ESPERANÇA NO FUNDO DA CAIXA
Então vamos ver. O juízo positivo sobre Haddad saltou, nesse público, de 26% para 65%; 47% já acham que a política econômica está no rumo certo; para 53%, a economia vai melhorar nos próximos 12 meses; 51% dizem que a imagem do Brasil junto a investidores estrangeiros melhorou; 54% esperam aumento de investimentos vindos de fora. Esse é o governo do arcabouço fiscal e da reforma tributária.
E, no entanto, 95% dos valentes do mercado financeiro entrevistados pela Quaest dizem confiar pouco ou nada em Lula. É bem verdade que a desconfiança em Bolsonaro também é grande: 82%. Em Geraldo Alckmin, é de 76%. Em Haddad, depois de tudo, é de 40%. Sabem quem está no azul no quesito "confiança"? Romeu Zema, com 50%; Tarcísio de Freitas fica com 55%, e Roberto Campos Neto, com 72%.
Ainda bem que "Uzmercáduz" não elegem ninguém sozinhos, embora sejam peças importantes na estabilização de governos. Digam-me cá: além de ter engrolado alguns reacionarismos asquerosos, o que fez Zema para que apenas 15% não confiem nele? Dá para comprar a sua obra, já em segundo mandato, à de Lula?
Sabem qual é a síntese? "Uzmercáduz" acham que Lula está, sim, fazendo um bom governo — daí os 65% de juízos positivos sobre o desempenho de Haddad, a mudança de ânimo em relação à economia e a expectativa positiva sobre investimentos estrangeiro, mas lhes falta saber fazer o "O" com o copo, como se diz na minha terra, em matéria de política.

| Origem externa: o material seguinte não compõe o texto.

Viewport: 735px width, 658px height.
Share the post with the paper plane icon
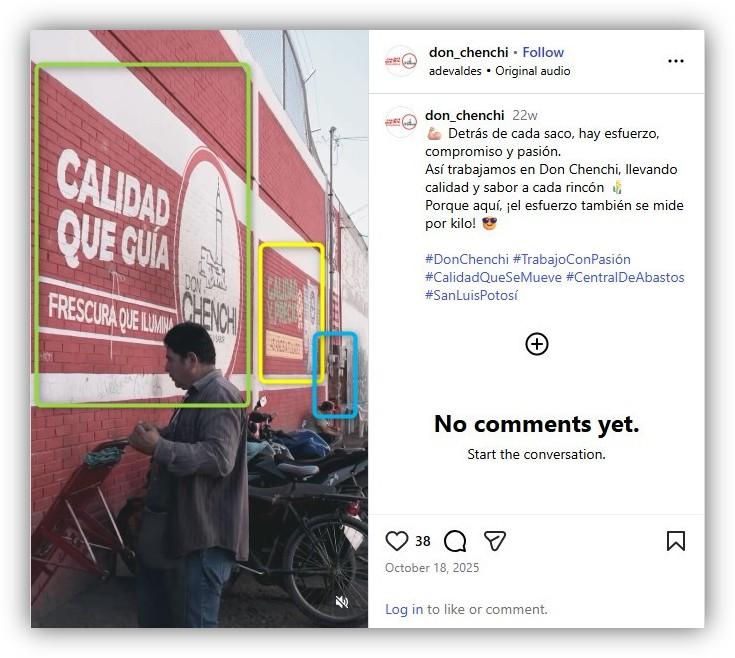[495, 541]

Talvez essa gente saiba mesmo cuidar de dinheiro, leitor. Mas se vê que, por ora, que segue cuidando mal do Brasil. A melhora evidente das perspectivas econômicas, inclusive as de longo prazo, se deve à eleição de Lula e à forma como este vem exercendo o mandato. Mas o preconceito, por natureza, costuma tomar o lugar da realidade.
ENCERRO
De todo modo, a vitória do governo é evidente. Afinal, há quatro meses, só 10% viam Haddad no caminho certo -- agora, 65%, e só 2% diziam que a política econômica estava correta; hoje, 47%. Alimento, assim, a esperança, ainda que reste no fundo da caixa, de que até "Uzmércáduz" aprendam alguma coisa.